O Remdesivir não está atualmente aprovado para uso contra a COVID-19 em nenhum lugar do mundo

Por Zachary Stieber

O estudo sobre o remdesivir em pacientes com casos graves de COVID-19 aumentou o número de inscritos de 400 para 2400 e adicionou alguns pacientes com respiradores. Outro estudo que analisou o remdesivir em pacientes com casos moderados de COVID-19 aumentou a participação de 600 para 1600.

Ambos os ensaios, que começaram em março, devem produzir os primeiros resultados em maio.

O remdesivir foi usado para tratar o primeiro paciente americano com o vírus, de acordo com um estudo de caso publicado no New England Journal of Medicine. A condição do paciente melhorou um dia depois de receber o medicamento por via intravenosa. O remdesivir também demonstrou sucesso no tratamento de um coronavírus diferente, MERS, em macacos e mostrou eficácia contra os vírus Ebola e nipah em macacos.

Os pesquisadores disseram, no entanto, que ensaios clínicos randomizados são necessários no estudo “para determinar a segurança e eficácia do remdesivir e para qualquer outro medicamento experimental para tratar pacientes com infecção por COVID-19”.

O Remdesivir não está atualmente aprovado para uso contra a COVID-19 em nenhum lugar do mundo. Vários outros estudos estão examinando sua eficácia contra o coronavírus, incluindo um estudo mundial patrocinado pelos Institutos Nacionais de Saúde dos Estados Unidos.

O CEO da Gilead, Daniel O’Day, explicou no fim de semana que a empresa farmacêutica estava doando 1,5 milhão de doses de remdesivir para uso nos ensaios e para pacientes que não podem participar deles.

“Os programas, por sua vez, permitem que hospitais ou médicos solicitem o uso emergencial de remdesivir para vários pacientes graves”, escreveu O’Day em uma atualização no site da empresa.

Outros tratamentos existentes sendo avaliados contra a COVID-19 incluem a hidroxicloroquina e os medicamentos Kevzara e zithromax.

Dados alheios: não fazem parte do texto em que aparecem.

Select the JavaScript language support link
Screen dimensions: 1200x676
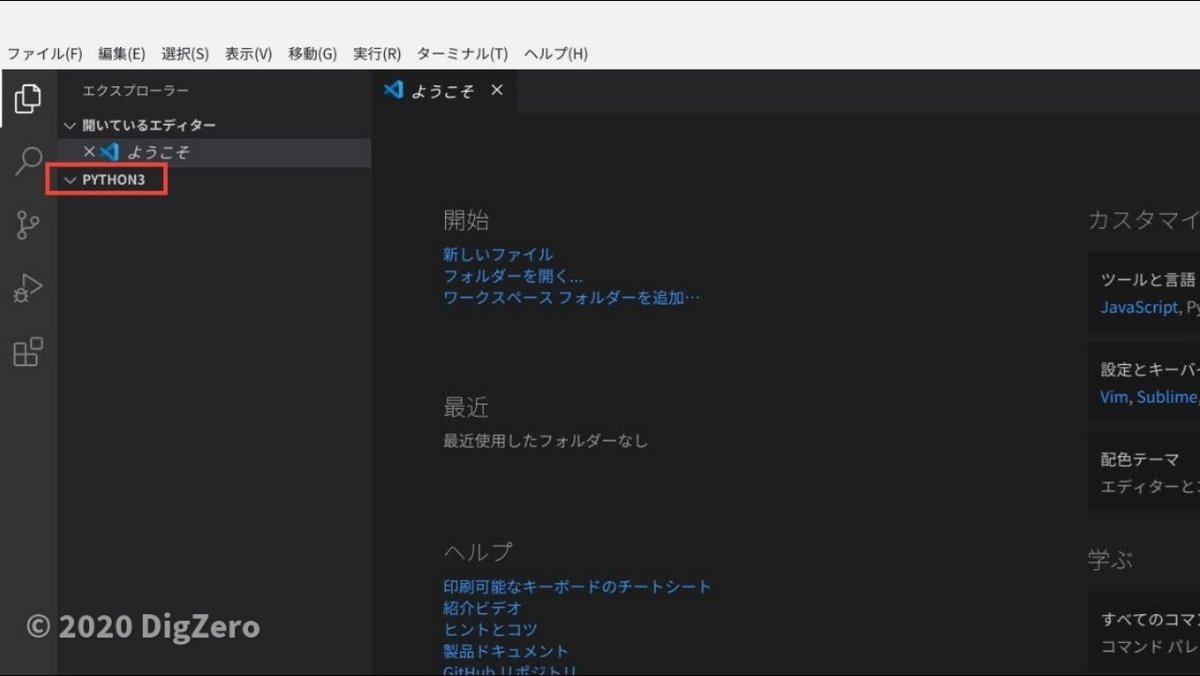(x=1139, y=307)
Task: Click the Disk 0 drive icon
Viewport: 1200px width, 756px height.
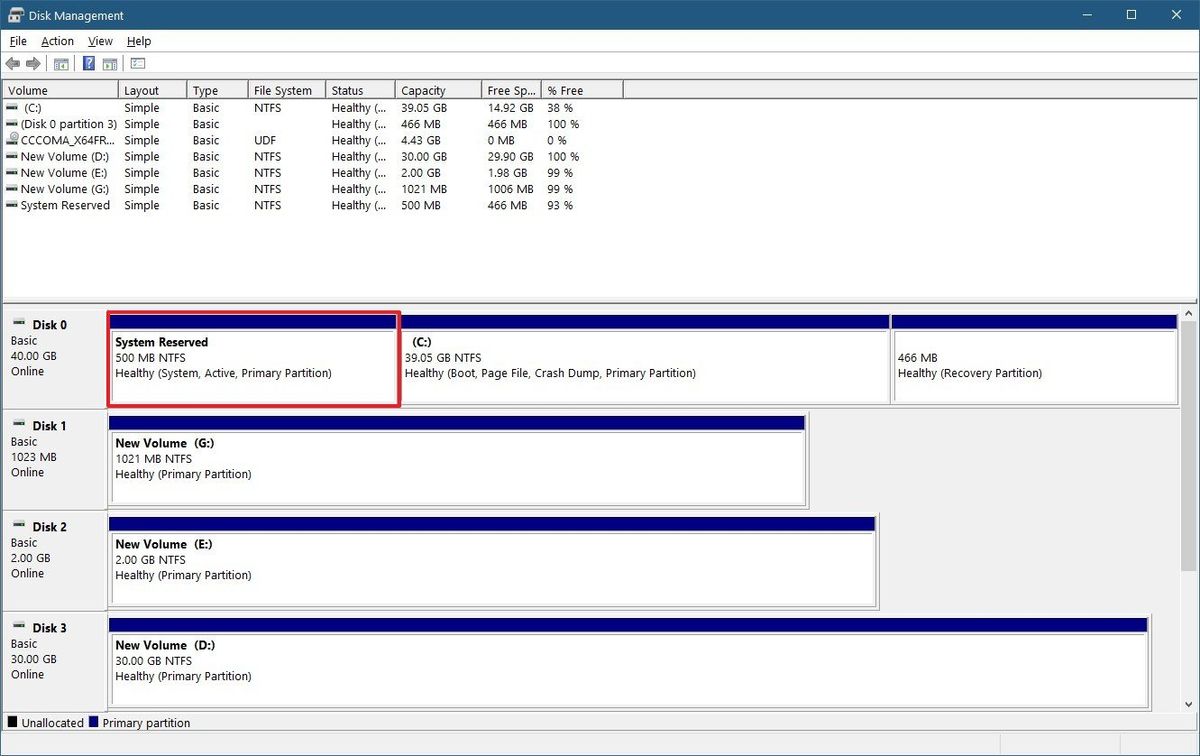Action: pos(20,324)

A COVID-19 causa sintomas semelhantes aos da gripe em alguns pacientes, e um em cada cinco frequentemente requer cuidados hospitalares, de acordo com relatórios anteriores. Uma parte deles será transferida para unidades de terapia intensiva.

A nova doença afeta principalmente idosos ou pacientes com problemas de saúde subjacentes.